The main ways to access Twitter data
1. Twitter Standard APIs
Twitter's standard application
programming interface (API) is the most common entry point to Twitter data. There
are a range of publicly available APIs that researchers can choose from, which often
provide free but limited access to data. Of these, the Streaming API and the Search
API are two of the most common choices.
The Streaming API returns a
real-time stream of tweet data.
There are currently two
sub-options to choose from: filtered stream and sampled stream. The filtered stream
allows researchers to perform custom filtering and sifting on millions of tweets at
any given time, and these researchers develop filtering rules that allow requests
for up to 400 different keywords, 5,000 user identities, and 25 geographic
locations. By default, each hourly filter stream returns 1% of the tweets that meet
the filtering criteria. For example, if the researcher wants to use the Filter
Stream API to collect all tweets containing the #TwitterAPI hashtag and the number
of tweets matched by that hashtag is less than the upper limit, then the researcher
will be able to get all tweets containing that subject hashtag. Otherwise, the
researcher obtains a partial sample of tweets containing the #TwitterAPI hashtag.
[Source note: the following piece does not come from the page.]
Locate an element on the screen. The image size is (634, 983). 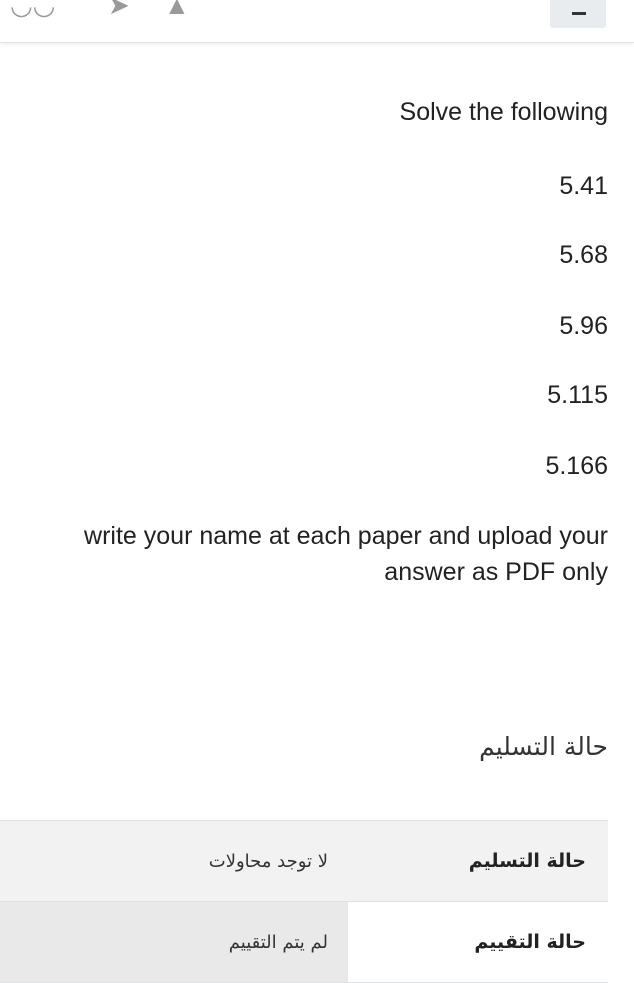
table-row: حالة التسليم لا توجد محاولات is located at coordinates (304, 862).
In comparison, sampling streams are able to return a randomly sampled
dataset of all newly posted tweets in real time (Pfeffer et al., 2018) without
having to endure the limitations of filtering rules. Sampling streams can be a
better option when researchers do not have a specific topic of interest and just
want to understand the current temperature of all conversations on the Twitter
platform.
The Search API is another widely used portal for accessing
Twitter data.
It can return historical tweets that match the
rules set by the user. The standard version of the Search API allows researchers to
access a free sample of tweets posted by Twitter users in the past 7 days.
Therefore, the standard version of the Search API is a good choice for researchers
who only need historical tweet data from the past week or are willing to collect
tweet data every other week to keep track of changes. However, if a research project
requires historical tweet data over a longer period of time, or if the amount of
data exceeds the sampling limit of the free specification, researchers will need to
consider subscribing to a more advanced paid version.
2. Third-party platforms
The market for the provisioning of
social media data has been growing rapidly. Third-party data platforms may also be
considered for researchers who prefer a user-friendly interactive interface and can
afford the additional cost.
Knowlesys Intelligence
System provides a more user-friendly interface than the publicly available
Twitter API to help users filter data, download and aggregate reports. Especially
for researchers who are not familiar with the API language, they need less learning
cost. Moreover, Knowlesys Intelligence System also provides access to data from
social media other than Twitter, such as Facebook, Instagram, YouTube, TikTok, etc.,
as well as traditional websites and dark web.
3. Sharing Twitter
IDs
In addition to using APIs or purchasing third-party
services, leveraging tweet IDs shared by other research teams is another way to
collect Twitter data. Researchers sometimes follow the spirit of open science to
share datasets. Twitter has specific instructions for researchers to share datasets
publicly. Twitter datasets that meet the terms of open data sharing can be found on
a number of specialized websites, such as the DocNow Catalog. For example, the
DocNow Catalog. after obtaining tweet IDs, researchers can also restore the full
content of tweets with relative ease using tools such as rebydratoR (Coakley &
Steinert-Threlkeld, n.d.) or packages such as rtweet (Kearney et al., n.d.).